**DIRECTIONS**
Recast the rows from the start through the line containing "point(421,369)" as a two-column CSV headed text and answer, with one CSV line for each row. Place each row's text and its answer in separately quoted fields, and replace any line breaks inside a field with spaces.

**EXERCISE INPUT**
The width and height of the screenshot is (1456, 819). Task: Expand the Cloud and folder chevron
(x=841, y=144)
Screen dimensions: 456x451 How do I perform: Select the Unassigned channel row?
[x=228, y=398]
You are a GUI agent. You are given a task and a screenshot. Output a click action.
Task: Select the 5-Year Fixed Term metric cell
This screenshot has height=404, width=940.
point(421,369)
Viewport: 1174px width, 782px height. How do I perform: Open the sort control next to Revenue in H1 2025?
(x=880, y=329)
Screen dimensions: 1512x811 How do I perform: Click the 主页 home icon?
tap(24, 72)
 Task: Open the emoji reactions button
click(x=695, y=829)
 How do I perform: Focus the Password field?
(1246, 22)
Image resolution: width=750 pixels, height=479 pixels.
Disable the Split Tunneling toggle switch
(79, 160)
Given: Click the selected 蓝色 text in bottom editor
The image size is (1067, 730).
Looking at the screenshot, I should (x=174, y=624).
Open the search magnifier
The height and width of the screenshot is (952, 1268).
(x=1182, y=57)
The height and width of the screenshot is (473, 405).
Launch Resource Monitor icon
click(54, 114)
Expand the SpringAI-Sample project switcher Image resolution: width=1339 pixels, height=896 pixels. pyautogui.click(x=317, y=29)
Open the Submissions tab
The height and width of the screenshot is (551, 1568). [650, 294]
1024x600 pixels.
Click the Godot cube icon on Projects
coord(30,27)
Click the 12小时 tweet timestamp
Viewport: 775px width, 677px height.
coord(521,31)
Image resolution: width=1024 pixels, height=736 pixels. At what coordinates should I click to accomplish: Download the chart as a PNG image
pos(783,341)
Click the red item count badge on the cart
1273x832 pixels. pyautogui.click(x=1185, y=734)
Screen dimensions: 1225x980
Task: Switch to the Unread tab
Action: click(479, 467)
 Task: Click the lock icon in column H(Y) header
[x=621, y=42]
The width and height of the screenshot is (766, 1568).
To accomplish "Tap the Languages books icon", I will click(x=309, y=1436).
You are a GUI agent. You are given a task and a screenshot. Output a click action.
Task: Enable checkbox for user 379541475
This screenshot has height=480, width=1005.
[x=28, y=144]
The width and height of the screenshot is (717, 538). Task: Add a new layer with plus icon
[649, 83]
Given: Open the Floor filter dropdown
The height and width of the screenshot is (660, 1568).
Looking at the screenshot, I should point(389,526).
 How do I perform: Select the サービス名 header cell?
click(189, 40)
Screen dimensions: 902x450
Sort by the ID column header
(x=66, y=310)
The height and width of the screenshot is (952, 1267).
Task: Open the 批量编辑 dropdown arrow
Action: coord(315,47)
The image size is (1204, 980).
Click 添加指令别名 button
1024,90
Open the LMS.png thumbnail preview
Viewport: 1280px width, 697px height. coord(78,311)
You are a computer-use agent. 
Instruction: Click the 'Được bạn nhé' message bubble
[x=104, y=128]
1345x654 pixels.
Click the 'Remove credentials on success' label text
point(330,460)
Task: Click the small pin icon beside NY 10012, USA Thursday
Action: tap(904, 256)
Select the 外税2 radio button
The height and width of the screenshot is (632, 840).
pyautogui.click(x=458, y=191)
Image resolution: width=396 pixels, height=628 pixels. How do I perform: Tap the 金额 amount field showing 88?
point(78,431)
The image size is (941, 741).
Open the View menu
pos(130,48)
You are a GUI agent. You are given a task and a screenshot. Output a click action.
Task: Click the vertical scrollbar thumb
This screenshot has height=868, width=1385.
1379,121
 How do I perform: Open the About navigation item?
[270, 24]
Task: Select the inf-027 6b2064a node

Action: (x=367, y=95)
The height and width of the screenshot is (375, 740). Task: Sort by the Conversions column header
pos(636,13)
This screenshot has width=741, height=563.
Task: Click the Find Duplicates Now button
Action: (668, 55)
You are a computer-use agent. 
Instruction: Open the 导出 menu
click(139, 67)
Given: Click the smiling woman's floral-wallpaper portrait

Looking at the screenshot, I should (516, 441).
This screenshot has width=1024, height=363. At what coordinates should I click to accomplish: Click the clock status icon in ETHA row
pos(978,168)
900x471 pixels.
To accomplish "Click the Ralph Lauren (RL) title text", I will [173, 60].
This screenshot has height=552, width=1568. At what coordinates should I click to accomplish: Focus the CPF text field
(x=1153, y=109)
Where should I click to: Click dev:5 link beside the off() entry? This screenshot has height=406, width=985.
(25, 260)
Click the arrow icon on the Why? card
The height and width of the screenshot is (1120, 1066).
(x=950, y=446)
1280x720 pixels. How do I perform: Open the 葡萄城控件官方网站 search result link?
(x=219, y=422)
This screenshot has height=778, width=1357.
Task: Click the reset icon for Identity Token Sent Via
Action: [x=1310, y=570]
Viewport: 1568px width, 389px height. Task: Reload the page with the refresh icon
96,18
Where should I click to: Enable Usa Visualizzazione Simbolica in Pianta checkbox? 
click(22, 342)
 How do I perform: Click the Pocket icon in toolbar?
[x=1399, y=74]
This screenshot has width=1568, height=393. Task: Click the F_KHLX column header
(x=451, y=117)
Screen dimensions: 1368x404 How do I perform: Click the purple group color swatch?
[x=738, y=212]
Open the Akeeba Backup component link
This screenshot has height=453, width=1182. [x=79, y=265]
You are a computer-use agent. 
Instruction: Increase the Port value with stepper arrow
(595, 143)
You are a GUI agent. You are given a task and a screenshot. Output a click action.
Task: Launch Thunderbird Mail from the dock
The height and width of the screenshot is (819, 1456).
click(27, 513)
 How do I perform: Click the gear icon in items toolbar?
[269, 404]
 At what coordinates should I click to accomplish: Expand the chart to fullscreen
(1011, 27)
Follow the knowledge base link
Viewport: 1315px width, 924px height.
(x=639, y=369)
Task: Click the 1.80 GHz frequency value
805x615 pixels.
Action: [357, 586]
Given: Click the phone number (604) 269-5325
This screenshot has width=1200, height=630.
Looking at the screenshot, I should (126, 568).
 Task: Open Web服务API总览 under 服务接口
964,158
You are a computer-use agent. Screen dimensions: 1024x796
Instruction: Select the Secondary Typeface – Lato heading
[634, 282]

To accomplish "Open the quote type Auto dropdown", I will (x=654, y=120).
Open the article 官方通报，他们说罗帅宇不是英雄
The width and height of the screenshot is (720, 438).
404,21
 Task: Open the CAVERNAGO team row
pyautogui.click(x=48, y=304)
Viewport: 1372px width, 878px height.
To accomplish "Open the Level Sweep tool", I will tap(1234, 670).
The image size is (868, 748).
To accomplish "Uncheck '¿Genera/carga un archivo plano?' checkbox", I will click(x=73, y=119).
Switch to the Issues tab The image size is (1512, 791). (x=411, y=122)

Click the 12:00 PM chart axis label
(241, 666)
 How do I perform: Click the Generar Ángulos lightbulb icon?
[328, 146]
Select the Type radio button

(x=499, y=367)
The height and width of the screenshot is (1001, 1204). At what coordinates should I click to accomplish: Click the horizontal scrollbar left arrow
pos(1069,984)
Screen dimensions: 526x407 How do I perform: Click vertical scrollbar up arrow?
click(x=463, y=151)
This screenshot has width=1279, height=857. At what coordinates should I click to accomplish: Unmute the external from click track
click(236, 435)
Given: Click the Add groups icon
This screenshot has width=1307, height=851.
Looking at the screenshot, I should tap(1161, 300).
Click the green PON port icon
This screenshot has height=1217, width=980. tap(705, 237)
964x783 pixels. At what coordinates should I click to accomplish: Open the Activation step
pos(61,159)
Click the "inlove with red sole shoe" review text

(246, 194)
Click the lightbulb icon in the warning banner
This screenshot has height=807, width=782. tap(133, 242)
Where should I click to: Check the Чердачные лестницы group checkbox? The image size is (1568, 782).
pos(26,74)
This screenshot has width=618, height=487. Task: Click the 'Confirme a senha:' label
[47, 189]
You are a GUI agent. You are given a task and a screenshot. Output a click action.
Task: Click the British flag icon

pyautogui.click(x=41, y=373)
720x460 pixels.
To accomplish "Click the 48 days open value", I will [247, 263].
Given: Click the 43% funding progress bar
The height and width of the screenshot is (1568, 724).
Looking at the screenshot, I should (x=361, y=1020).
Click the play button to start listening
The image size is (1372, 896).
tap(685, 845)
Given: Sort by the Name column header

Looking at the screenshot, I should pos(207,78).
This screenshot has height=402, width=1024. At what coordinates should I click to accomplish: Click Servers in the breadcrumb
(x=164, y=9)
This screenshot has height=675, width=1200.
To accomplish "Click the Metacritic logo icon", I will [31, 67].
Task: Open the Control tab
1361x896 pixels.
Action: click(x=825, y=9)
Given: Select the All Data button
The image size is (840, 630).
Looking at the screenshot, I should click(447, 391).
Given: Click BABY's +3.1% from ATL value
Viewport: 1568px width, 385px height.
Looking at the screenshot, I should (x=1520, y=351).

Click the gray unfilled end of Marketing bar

**WRITTEN SOLUTION**
text,answer
"The width and height of the screenshot is (1456, 819). Task: Expand the Cloud and folder chevron","(x=841, y=144)"
"Screen dimensions: 456x451 How do I perform: Select the Unassigned channel row?","[x=228, y=398]"
"You are a GUI agent. You are given a task and a screenshot. Output a click action. Task: Select the 5-Year Fixed Term metric cell This screenshot has height=404, width=940.","point(421,369)"